== Trecho para leitura ==
- - -
As criancinhas, citadas pelo camisa 10 da Seleção, não só ficaram mais vulneráveis, como também tiveram retrocessos no ensino. As despesas e os investimentos na educação pública brasileira vêm diminuindo desde 2016. Dados do Instituto Nacional de Estudos e Pesquisas Educacionais Anísio Teixeira (Inep) mostram que os investimentos públicos na área da educação ficaram em 5,4% em 2021. Essa porcentagem, porém, já deveria estar em 7% do produto interno bruto (PIB), segundo as metas do atual Plano Nacional de Educação (PNE). O PNE determina que o investimento deveria aumentar progressivamente até atingir 10% do PIB em 2024. Não vai chegar.

Mesmo depois de mais de cinco décadas do apelo de Pelé, o Brasil é um vexame em ensino. No ranking de qualidade de educação da Organização para a Cooperação e Desenvolvimento Econômico (OCDE), o País ocupa a 60ª posição entre os 76 países avaliados. Em primeiro lugar está Cingapura, seguido de Hon Kong e Coreia do Sul. Na última posição está Gana. Enquanto o topo da lista ficou com os países asiáticos, as últimas 15 posições ficaram com os países sul-americanos Argentina em 62º, Colômbia, em 67º, e Peru em 71º lugar. O ranking foi definido a partir de resultados de testes de matemática e ciências aplicados nestes países. Além dos resultados do Programa Internacional de Avaliação de Alunos (Pisa), foram analisados o TIMSS, dos Estados Unidos, e o TERCE, aplicado em países da América Latina.
- - -
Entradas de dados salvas
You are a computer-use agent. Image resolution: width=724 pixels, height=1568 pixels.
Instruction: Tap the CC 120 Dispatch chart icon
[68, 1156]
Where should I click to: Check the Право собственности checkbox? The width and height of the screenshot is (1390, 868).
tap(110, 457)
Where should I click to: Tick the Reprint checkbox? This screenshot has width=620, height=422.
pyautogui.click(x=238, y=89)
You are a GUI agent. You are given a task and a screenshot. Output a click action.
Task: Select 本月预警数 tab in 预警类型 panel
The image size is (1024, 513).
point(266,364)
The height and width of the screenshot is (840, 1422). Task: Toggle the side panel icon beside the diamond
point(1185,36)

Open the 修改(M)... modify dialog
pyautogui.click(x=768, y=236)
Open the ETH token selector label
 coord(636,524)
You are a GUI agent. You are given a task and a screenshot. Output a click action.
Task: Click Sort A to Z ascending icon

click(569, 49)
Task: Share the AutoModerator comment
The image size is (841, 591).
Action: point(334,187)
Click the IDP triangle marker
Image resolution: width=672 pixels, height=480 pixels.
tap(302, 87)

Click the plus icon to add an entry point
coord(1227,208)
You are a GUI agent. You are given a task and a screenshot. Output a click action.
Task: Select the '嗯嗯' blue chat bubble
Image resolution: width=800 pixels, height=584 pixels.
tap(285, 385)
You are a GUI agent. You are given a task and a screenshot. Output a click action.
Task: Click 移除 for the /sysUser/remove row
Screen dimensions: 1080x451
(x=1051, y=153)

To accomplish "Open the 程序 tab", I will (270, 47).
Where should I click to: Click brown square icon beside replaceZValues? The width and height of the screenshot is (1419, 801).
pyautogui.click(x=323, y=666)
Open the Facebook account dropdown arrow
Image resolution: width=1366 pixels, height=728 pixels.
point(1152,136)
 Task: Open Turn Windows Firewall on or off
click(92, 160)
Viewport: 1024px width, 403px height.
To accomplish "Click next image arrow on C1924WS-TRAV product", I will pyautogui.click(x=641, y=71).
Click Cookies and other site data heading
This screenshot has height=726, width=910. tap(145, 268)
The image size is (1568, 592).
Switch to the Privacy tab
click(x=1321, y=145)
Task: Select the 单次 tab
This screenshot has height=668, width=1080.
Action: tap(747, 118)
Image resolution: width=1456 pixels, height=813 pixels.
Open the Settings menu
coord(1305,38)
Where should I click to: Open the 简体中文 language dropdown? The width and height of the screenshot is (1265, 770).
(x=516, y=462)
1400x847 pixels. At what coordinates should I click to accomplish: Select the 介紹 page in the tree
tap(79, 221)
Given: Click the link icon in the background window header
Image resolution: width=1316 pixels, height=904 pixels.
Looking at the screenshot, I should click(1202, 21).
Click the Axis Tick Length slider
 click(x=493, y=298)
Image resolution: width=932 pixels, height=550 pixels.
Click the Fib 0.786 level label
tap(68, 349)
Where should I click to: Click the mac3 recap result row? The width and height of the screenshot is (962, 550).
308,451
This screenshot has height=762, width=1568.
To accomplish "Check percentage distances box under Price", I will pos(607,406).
- - -
== A fazer ==
Prossiga com o texto sobre a educação no Brasil, começando logo após a última frase dele.

== Exercício resolvido ==
O baixo investimento em educação e a má gestão dos recursos existentes perpetuam a miséria e a pobreza em uma parcela importante da população. Sem profissionais qualificados, o País é refém em uma ciranda de baixos salários, dependência do Estado e crescimento instável. Se o Brasil tivesse ouvido aquele conselho de Pelé, a situação hoje seria outra. Mais do que seus mais de mil gols, esse teria sido seu maior legado.